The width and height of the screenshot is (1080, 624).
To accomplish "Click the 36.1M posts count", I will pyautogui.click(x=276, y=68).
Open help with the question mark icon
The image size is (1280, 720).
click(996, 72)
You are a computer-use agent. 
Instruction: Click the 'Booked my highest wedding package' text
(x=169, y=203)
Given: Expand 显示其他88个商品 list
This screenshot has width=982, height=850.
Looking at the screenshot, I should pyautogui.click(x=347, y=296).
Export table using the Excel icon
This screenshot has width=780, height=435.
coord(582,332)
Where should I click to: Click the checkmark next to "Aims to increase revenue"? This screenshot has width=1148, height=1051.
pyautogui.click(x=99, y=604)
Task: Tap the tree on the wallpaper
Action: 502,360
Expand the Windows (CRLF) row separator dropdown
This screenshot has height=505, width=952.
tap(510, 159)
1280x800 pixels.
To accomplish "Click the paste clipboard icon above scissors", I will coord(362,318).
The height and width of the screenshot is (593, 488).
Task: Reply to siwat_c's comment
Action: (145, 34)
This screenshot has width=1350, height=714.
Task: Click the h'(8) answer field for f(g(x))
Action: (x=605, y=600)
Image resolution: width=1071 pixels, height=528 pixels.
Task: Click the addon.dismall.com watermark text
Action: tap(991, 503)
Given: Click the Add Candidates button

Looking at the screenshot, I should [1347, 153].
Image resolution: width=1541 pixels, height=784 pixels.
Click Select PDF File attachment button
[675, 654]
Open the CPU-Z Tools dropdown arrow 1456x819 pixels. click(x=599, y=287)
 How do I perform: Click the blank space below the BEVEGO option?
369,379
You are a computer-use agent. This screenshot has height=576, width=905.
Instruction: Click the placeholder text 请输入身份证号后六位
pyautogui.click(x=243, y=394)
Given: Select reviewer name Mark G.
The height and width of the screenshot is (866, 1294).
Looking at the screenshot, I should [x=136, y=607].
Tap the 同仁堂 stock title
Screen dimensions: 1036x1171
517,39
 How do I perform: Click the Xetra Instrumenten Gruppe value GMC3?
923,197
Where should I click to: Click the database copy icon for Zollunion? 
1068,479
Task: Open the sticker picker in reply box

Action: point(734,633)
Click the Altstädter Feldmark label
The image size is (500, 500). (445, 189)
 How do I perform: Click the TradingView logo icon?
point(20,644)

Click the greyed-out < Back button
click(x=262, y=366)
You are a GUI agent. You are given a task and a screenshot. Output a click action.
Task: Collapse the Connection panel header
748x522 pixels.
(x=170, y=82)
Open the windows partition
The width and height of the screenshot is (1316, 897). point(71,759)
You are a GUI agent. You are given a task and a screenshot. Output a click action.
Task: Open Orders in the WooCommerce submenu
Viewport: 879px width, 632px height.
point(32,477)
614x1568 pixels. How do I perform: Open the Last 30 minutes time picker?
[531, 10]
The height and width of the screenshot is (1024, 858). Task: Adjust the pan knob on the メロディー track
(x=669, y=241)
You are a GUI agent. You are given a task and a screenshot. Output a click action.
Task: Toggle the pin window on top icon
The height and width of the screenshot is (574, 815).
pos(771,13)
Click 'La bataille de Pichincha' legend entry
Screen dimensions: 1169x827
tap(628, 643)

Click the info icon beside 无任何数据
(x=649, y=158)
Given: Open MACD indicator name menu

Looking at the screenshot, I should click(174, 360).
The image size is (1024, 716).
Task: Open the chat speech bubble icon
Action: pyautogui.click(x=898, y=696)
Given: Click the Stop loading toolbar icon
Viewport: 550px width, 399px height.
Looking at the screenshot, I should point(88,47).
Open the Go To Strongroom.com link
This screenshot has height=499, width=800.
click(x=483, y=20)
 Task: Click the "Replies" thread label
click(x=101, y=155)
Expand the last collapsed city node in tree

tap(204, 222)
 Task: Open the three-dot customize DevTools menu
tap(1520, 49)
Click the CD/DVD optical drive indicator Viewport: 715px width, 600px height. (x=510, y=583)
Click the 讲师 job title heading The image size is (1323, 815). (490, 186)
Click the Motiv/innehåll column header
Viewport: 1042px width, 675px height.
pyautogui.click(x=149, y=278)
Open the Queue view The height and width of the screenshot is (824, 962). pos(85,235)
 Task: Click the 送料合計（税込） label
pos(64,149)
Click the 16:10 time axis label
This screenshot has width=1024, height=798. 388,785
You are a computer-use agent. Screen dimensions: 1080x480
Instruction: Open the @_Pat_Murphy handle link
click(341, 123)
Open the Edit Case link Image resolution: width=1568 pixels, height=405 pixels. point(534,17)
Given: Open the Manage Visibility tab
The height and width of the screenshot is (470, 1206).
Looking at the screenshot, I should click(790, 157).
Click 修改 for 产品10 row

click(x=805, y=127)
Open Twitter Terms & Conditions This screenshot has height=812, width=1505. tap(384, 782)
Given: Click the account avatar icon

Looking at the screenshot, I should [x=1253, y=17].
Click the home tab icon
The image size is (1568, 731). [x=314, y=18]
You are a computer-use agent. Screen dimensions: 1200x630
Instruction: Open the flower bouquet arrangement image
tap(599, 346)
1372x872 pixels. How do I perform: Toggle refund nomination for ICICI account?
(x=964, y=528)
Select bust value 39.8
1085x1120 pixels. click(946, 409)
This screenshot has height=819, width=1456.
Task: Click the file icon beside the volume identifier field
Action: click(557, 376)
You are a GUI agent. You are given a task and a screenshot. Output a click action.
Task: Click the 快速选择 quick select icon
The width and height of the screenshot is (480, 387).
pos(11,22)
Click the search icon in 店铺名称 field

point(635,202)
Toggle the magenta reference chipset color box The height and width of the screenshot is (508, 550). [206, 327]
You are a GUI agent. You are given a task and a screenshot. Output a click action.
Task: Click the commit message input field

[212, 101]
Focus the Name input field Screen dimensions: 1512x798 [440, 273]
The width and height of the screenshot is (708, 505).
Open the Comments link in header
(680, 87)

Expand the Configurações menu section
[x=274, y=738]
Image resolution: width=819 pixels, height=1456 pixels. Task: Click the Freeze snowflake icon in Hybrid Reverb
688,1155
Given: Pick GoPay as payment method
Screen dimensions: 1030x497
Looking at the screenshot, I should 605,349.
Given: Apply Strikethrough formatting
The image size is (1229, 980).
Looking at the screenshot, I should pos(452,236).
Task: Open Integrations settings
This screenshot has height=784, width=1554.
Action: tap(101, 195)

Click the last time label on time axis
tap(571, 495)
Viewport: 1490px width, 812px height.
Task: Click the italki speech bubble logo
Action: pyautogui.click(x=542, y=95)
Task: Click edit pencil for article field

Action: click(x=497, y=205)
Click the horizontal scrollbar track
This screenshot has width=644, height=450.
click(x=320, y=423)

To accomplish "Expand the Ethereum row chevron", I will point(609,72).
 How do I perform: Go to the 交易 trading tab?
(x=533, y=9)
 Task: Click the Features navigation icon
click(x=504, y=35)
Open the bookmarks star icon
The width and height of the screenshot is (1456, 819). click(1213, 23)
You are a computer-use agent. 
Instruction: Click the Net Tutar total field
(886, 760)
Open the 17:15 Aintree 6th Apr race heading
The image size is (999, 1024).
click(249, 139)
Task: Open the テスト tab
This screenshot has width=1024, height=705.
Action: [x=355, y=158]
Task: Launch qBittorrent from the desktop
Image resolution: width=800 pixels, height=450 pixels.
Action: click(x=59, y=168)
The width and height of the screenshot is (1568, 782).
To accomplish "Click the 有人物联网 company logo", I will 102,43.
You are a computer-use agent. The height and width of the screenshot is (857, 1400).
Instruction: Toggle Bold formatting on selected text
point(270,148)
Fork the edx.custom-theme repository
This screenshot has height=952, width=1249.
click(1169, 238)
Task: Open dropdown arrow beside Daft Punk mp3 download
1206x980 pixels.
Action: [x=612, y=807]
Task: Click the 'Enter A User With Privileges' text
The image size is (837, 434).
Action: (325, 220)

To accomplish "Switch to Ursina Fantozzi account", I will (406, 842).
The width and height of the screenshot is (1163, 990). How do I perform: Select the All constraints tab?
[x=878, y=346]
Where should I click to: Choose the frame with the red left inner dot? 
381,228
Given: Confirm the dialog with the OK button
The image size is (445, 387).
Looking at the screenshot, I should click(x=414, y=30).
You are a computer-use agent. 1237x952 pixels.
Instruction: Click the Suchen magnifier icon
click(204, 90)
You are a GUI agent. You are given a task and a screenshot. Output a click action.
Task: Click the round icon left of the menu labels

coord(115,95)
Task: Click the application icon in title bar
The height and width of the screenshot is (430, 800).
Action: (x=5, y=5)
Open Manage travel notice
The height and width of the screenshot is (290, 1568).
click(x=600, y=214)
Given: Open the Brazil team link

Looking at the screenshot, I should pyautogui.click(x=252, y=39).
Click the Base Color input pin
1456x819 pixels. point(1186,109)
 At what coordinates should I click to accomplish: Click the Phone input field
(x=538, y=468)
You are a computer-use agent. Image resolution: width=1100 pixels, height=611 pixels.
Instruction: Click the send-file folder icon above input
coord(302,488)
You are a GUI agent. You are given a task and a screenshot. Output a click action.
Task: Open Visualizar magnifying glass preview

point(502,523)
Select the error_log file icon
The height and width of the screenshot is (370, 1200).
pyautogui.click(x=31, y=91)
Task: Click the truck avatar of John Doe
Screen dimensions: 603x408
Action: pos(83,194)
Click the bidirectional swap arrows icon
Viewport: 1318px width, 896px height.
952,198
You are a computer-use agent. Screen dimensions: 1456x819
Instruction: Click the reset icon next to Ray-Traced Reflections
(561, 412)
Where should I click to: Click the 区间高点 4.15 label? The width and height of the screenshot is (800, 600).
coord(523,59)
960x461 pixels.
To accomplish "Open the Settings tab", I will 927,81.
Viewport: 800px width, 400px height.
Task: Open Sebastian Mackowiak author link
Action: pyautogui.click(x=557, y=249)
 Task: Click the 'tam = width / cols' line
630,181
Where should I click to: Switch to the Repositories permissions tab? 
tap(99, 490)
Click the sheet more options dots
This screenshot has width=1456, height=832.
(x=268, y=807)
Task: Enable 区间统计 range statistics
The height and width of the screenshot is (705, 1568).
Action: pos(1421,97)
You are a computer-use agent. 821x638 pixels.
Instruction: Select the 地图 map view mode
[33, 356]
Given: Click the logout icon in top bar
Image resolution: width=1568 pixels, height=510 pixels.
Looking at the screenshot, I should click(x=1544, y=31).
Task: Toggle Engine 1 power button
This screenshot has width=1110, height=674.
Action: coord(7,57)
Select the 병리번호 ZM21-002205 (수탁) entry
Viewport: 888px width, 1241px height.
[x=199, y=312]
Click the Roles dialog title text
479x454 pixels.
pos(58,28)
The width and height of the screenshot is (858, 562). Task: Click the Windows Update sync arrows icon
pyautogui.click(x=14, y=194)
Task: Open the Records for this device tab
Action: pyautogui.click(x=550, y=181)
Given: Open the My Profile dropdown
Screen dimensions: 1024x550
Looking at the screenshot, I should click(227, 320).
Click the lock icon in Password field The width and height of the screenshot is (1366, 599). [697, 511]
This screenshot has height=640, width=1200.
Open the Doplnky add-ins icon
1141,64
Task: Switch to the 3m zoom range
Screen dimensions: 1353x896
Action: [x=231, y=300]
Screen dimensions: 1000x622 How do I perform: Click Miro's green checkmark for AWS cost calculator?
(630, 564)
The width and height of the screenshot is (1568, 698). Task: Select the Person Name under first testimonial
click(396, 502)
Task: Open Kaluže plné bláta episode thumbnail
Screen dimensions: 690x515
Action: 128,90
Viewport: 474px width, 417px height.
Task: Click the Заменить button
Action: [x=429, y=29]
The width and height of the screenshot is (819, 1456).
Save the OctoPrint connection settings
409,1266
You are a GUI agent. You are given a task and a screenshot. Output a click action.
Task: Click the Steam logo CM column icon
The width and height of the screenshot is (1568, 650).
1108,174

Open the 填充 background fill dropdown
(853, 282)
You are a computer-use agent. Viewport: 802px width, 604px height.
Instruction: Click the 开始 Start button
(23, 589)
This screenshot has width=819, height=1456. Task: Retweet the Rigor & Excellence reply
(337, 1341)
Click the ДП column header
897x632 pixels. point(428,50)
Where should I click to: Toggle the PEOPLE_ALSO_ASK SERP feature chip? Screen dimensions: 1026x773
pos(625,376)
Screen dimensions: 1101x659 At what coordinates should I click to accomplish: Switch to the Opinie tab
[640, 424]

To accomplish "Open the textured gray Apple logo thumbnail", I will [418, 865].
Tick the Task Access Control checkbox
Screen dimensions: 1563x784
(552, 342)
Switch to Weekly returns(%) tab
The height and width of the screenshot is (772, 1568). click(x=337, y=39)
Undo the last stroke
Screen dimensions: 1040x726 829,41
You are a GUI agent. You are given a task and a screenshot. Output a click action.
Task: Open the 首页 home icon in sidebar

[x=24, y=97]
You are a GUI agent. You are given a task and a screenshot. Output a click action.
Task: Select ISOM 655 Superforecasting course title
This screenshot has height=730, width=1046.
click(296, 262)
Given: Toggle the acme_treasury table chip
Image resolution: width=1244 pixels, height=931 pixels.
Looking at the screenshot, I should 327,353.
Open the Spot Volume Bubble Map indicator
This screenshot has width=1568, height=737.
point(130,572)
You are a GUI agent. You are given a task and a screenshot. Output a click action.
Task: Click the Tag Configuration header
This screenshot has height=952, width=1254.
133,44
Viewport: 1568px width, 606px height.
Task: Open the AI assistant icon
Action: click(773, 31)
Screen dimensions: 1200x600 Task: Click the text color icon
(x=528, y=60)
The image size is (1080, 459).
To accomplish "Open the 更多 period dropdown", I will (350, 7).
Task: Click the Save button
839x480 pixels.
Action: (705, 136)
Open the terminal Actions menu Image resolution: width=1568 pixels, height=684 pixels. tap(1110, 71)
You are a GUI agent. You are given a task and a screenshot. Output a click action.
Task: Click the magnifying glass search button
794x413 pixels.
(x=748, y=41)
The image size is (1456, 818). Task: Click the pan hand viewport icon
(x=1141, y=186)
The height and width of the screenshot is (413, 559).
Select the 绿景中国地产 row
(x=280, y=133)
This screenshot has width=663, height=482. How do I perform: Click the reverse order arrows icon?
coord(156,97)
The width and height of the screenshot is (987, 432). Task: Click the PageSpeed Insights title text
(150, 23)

## Exercise description
What do you get if you echo the records verbatim, starting at the line containing "Open Manage travel notice" and ending at the line containing "coord(302,488)"?

## The answer
Open Manage travel notice
The height and width of the screenshot is (290, 1568).
click(x=600, y=214)
Given: Open the Brazil team link

Looking at the screenshot, I should pyautogui.click(x=252, y=39).
Click the Base Color input pin
1456x819 pixels. point(1186,109)
 At what coordinates should I click to accomplish: Click the Phone input field
(x=538, y=468)
You are a computer-use agent. Image resolution: width=1100 pixels, height=611 pixels.
Instruction: Click the send-file folder icon above input
coord(302,488)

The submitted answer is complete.